[Collected data]
· · · · · · ·
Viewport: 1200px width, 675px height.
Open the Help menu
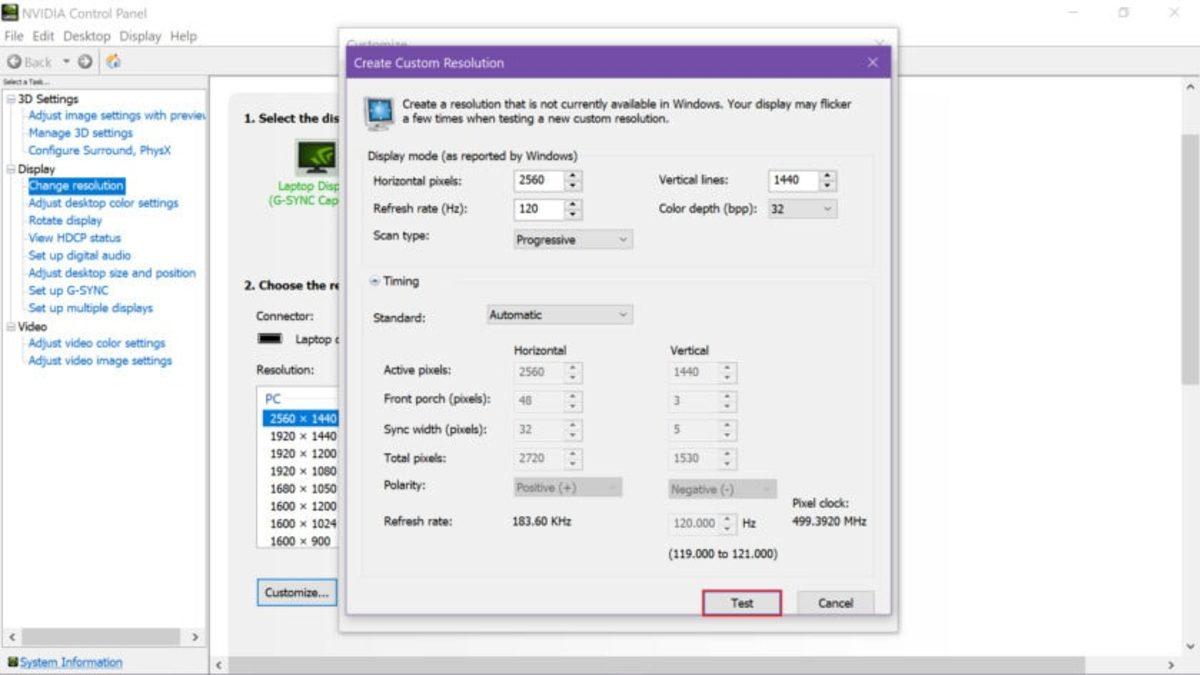click(184, 35)
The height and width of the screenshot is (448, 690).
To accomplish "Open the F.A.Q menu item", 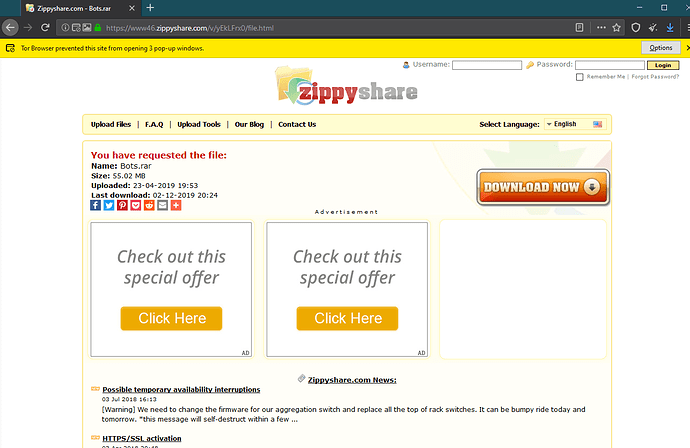I will coord(154,125).
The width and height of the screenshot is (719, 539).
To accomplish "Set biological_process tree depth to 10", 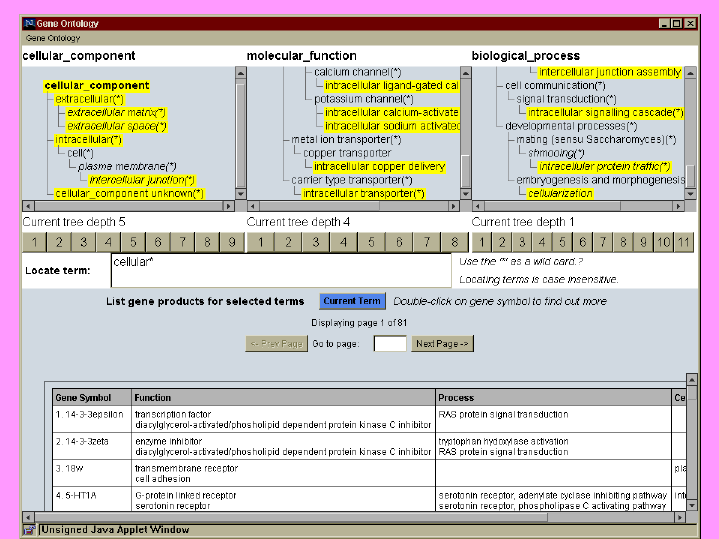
· · · · · · ·
Look through the records and gather each line with the word "height".

Completed task:
Viewport: 1200px width, 675px height.
The height and width of the screenshot is (448, 690).
The width and height of the screenshot is (719, 539).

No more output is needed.